Gender bias in visual categorization: When DiCaprio is an actor but Jolie is a woman

Poster Presentation 16.335: Friday, May 15, 2026, 3:45 – 6:00 pm, Banyan Breezeway
Session: Face and Body Perception: Social cognition 1

Rui Zhe Goh1 (), Jiayi Li2, Ian Phillips1, Chaz Firestone1; 1Johns Hopkins University, 2Cambridge University

Objects can be categorized at differing levels of abstraction; for example, the same image may be classified as a blue jay, a bird, an animal, or a living thing. This pattern also arises for people; for example, the same image may be classified as Gordon Ramsay, a chef, a Scot, or a person. But which categories are most visually salient—and is such salience biased by gender? We investigated this question using a visual categorization task. Subjects saw images of objects and people, and were asked simply to name any category corresponding to the image. In addition to objects such as vegetables and buildings, each subject saw one woman and one man, drawn from one of the following classes: 1) famous people from various professions (e.g., Angelina Jolie and Leonardo DiCaprio, Serena Williams and LeBron James); 2) stock photographs of anonymous people from minimally-gendered categories (e.g., tourist, pedestrian); 3) AI-generated images of these same minimally-gendered categories, created to be identical except for gender. Every image was part of a matched pair of men and women from the same image class, but no subject saw a man and woman from the same matched pair. (For example, a subject could see Angelina Jolie and LeBron James, but never Angelina Jolie and Leonardo DiCaprio.) Remarkably, subjects were more likely to categorize women according to their gender than men.
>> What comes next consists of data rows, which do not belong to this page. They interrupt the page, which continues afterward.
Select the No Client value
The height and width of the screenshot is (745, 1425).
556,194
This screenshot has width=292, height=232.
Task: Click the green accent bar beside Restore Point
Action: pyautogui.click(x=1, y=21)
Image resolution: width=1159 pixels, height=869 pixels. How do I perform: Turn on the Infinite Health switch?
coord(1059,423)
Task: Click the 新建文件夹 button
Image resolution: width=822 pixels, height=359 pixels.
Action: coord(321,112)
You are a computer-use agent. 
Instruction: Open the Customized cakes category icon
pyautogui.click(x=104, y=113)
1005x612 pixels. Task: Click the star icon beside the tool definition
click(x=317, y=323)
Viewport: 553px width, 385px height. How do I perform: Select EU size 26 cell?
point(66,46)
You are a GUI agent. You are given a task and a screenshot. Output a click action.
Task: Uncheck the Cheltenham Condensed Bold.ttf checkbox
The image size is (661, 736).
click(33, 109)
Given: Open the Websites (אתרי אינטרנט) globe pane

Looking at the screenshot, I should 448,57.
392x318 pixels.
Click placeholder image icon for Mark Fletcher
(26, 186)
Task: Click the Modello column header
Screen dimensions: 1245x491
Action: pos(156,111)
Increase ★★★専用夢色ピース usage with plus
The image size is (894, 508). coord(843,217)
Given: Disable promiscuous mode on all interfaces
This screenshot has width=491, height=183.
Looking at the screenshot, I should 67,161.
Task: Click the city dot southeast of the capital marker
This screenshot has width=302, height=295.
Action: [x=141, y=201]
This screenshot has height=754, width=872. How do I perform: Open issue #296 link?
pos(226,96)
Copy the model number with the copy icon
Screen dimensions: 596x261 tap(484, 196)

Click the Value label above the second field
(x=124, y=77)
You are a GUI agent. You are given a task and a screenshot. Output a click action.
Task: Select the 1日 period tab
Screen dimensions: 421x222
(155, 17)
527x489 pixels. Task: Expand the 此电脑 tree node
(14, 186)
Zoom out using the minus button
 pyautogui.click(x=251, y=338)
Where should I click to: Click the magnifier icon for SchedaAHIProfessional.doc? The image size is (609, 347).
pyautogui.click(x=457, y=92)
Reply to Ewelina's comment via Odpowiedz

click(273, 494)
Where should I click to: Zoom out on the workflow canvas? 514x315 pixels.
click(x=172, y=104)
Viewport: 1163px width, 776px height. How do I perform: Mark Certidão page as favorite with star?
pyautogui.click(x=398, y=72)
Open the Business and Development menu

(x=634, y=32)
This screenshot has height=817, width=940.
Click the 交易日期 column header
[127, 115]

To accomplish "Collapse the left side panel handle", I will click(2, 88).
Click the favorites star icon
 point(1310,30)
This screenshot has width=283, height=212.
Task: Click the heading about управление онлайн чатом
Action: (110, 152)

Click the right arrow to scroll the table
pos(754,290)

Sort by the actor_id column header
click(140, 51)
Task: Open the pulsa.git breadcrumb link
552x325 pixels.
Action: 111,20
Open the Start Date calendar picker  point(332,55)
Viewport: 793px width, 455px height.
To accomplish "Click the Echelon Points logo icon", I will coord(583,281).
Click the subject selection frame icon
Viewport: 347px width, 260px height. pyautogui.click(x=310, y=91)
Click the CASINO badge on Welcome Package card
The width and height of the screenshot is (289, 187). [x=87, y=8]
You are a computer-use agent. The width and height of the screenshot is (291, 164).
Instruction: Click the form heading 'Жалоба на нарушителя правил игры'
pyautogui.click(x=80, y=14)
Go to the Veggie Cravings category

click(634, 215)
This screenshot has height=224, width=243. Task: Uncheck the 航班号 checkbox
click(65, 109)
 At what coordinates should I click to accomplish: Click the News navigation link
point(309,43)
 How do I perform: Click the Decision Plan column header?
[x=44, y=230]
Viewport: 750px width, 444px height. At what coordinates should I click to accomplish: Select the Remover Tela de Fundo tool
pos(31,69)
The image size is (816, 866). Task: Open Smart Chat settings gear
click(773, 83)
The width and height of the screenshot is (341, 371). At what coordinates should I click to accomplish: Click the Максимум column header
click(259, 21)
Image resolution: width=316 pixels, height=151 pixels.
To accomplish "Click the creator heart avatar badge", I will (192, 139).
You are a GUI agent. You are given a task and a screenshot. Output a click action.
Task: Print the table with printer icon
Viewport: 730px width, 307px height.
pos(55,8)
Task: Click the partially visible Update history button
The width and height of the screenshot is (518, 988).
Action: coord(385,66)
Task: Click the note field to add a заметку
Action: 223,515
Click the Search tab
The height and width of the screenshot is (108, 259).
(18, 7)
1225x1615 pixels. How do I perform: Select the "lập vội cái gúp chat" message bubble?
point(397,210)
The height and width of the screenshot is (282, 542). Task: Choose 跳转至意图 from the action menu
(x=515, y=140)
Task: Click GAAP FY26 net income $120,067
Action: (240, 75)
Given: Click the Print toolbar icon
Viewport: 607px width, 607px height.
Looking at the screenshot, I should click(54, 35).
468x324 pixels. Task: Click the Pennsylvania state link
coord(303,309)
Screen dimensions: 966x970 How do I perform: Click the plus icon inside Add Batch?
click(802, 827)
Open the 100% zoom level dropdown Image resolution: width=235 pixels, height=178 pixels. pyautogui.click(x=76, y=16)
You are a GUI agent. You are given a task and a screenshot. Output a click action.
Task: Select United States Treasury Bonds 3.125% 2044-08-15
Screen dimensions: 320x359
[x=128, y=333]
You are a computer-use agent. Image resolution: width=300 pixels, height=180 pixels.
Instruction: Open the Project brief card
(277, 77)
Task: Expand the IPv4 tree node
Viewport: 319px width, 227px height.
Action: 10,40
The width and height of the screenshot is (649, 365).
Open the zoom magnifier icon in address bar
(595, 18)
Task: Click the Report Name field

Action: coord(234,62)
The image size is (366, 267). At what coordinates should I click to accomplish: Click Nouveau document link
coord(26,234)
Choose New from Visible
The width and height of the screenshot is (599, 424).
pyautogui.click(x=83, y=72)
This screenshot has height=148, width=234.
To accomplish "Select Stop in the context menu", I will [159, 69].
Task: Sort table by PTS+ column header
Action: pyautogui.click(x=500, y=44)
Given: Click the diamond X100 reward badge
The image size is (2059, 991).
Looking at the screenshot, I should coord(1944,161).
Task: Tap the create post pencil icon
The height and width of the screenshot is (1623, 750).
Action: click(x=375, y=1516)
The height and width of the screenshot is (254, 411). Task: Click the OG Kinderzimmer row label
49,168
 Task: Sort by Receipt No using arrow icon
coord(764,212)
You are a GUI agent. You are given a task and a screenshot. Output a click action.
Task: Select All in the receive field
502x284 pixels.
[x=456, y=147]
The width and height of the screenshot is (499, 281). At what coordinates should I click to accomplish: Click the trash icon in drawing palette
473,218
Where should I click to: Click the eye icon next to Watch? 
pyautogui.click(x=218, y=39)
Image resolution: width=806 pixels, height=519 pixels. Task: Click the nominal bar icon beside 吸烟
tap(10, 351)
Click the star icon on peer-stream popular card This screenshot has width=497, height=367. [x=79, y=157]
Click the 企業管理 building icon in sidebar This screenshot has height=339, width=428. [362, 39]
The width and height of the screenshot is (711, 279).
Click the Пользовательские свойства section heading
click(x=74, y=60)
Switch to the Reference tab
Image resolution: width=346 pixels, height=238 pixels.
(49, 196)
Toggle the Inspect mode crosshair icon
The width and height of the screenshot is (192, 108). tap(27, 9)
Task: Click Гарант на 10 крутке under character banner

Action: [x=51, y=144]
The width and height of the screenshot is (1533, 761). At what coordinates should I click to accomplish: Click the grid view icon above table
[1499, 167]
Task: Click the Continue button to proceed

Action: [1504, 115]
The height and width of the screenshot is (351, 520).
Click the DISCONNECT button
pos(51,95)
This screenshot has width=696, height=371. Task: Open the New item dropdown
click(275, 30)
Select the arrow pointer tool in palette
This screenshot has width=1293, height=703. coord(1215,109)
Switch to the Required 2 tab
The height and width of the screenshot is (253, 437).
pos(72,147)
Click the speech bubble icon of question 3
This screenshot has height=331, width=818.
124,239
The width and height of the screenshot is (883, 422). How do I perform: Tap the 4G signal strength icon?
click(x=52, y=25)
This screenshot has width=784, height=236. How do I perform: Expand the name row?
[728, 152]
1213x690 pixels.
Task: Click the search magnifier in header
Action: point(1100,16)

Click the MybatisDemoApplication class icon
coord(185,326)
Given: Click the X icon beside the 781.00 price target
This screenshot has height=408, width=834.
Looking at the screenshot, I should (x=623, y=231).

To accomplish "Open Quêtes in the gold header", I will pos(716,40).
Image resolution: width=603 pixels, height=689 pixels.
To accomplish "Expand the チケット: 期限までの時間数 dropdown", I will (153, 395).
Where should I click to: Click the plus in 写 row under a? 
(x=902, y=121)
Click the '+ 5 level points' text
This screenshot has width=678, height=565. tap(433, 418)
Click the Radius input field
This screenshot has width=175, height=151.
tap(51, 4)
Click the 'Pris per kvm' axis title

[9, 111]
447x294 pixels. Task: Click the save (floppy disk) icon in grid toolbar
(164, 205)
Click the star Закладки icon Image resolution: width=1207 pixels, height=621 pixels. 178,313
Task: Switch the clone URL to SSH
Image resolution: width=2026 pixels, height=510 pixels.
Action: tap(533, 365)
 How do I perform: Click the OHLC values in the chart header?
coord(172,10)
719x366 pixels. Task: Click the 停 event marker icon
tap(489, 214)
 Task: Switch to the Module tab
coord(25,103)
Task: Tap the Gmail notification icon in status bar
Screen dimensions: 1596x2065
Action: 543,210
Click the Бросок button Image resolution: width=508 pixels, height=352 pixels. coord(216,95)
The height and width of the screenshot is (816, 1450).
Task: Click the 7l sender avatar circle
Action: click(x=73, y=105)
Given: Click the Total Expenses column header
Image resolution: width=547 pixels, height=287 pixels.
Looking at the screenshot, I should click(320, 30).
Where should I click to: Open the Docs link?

Put differently, they were biased to say “actor” for DiCaprio but “woman” for Jolie, and “pedestrian” for male pedestrians but “woman” for female pedestrians. This trend arose for all three image classes, suggesting that it was not driven by idiosyncratic image differences or knowledge of the people depicted. Our results reveal a gender bias in visual categorization that may have pervasive cognitive and social implications.